I shuddered. The blackness swirled around him like black worms, weaving in and out of the light. "You look different."

"I am different. I gave up much to be with you, Sam."

"And you took much from me."

"I gave you immortality."

"You stole my humanity. You abused your power in the name of love. Or what you think of as love. You have put a curse on me that will never be fully released. You put me in danger and my own children in danger."

He laughed. "Your own immortality saved your boy from an agonizing death."

"If I had known that my immortality would be the only thing that would save my child, yes, I would have begged you to allow me to be attacked. To allow me to become what I am. But you can't claim responsibility for a twist of fate."

Then again, maybe he could. I was in uncharted territory here. How much of the future did Ishmael know? Had he known that my son would acquire a terminal disease? I didn't know. Truth was, I didn't know what watchers were capable of and not capable of. But I knew something about free will, and I suspected Ishmael was pulling my strings like a puppet master. He was a person, a being, who had abused his influence.

"No," he said, reading my thoughts. "A person in love."

"You turned me into a monster," I said.

"Not a monster, Sam. An immortal. And the darkness that lives within you can be controlled. I can show you how. I can show you so many things."

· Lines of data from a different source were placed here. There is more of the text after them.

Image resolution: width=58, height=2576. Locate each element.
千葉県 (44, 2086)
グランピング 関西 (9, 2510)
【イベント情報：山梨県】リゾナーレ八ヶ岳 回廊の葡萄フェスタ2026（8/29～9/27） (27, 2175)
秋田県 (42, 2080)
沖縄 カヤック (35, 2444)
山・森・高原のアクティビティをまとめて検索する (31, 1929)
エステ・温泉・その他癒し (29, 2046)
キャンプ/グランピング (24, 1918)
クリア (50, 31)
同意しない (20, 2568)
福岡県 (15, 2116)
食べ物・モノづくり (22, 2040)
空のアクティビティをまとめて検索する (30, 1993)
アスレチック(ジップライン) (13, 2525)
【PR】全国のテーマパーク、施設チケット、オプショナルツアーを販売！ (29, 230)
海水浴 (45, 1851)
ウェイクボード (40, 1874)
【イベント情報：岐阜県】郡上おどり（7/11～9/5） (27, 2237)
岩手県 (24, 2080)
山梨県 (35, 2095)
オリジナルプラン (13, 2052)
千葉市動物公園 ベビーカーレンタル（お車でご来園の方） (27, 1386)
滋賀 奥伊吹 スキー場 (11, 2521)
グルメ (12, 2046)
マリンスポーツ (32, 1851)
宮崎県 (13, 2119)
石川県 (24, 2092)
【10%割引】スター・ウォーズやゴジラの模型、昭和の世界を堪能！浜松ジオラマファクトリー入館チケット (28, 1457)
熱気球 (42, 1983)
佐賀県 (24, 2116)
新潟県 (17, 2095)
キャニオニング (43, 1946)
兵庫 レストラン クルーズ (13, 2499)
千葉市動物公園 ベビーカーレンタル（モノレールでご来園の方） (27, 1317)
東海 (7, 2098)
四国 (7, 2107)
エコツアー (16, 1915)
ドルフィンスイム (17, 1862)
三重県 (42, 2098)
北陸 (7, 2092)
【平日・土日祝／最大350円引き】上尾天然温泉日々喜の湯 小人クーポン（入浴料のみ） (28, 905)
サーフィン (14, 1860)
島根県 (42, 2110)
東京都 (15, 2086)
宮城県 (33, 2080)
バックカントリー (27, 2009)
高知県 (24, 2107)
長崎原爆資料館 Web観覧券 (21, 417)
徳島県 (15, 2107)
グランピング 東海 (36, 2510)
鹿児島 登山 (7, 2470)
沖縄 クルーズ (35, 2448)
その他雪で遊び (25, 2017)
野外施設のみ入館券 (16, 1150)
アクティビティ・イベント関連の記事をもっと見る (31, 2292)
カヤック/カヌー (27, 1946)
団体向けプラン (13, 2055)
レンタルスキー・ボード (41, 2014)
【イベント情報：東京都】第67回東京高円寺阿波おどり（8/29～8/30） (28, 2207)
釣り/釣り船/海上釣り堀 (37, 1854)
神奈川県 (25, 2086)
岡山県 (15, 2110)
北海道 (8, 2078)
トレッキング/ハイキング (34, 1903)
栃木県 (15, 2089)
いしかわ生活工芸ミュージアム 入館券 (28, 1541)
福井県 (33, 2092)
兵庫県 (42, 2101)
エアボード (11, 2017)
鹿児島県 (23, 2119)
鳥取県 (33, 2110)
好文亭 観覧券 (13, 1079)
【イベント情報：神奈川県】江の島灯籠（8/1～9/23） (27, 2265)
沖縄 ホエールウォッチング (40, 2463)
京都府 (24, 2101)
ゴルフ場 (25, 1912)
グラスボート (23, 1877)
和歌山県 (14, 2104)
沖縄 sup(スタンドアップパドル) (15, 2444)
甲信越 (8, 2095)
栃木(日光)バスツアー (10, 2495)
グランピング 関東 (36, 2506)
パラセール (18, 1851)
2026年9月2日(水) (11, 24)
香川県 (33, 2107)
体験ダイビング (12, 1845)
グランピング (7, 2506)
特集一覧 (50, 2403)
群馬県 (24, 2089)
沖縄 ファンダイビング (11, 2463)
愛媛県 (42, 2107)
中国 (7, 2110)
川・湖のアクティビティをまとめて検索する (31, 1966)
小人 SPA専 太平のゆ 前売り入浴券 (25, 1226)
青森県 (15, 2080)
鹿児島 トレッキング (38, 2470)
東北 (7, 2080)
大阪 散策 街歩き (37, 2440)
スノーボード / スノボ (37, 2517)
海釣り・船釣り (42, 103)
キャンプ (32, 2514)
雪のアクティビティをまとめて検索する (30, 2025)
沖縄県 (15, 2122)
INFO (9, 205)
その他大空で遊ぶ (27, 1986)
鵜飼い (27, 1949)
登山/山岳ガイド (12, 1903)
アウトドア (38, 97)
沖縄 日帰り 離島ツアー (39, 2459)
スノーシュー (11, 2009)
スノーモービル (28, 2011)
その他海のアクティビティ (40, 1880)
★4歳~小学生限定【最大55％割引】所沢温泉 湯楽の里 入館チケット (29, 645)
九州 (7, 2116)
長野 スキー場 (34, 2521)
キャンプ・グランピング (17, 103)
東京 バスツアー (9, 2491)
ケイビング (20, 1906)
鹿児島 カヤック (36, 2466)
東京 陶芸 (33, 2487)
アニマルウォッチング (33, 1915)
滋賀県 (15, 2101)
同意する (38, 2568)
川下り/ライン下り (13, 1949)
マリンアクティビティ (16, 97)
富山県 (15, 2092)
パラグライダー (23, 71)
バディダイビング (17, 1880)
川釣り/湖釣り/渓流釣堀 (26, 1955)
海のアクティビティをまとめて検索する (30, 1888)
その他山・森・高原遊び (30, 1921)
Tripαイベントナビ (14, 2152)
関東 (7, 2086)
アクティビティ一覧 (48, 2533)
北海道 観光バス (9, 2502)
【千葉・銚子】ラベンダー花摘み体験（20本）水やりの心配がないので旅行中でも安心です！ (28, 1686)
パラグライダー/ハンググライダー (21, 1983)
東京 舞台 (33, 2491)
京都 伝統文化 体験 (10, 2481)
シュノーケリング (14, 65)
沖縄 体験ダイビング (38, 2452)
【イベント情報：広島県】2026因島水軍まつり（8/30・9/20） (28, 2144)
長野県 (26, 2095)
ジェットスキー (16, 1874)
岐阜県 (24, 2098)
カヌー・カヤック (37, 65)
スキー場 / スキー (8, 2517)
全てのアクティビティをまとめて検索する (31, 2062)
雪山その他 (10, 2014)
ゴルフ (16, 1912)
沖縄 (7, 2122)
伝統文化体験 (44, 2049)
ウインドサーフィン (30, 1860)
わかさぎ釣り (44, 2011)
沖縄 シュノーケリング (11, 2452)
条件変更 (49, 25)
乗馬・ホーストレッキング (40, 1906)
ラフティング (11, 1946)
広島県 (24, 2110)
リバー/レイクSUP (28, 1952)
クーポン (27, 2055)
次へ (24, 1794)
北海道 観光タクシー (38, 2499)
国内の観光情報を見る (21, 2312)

"You could show me how? You could show me many things? Your love is conditional. Your love is not real. Whatever illusion you have about you and me ends tonight. You were given an amazing gift by the Almighty and you squandered it over illusions of love. You might have been able to read my thoughts, but you lacked something. Subtext. Hearing my thoughts isn't the same as experiencing my heart. Because if you ever had, you would have never done what you did to me on that night seven years ago."

"You have it all wrong, Sam. It was your destiny to become that which you are. I only helped...facilitate the process."

"I don't believe you."

"Believe what you will. But we are destined to be together, Samantha Moon. And when you are done playing with your dog, Kingsley, I will return for you."

And what happened next challenged my sanity. The solid man who had been standing before me, faded from view, and the particles of light that had been swarming around him winked out of existence, too.

I was left standing alone in the street.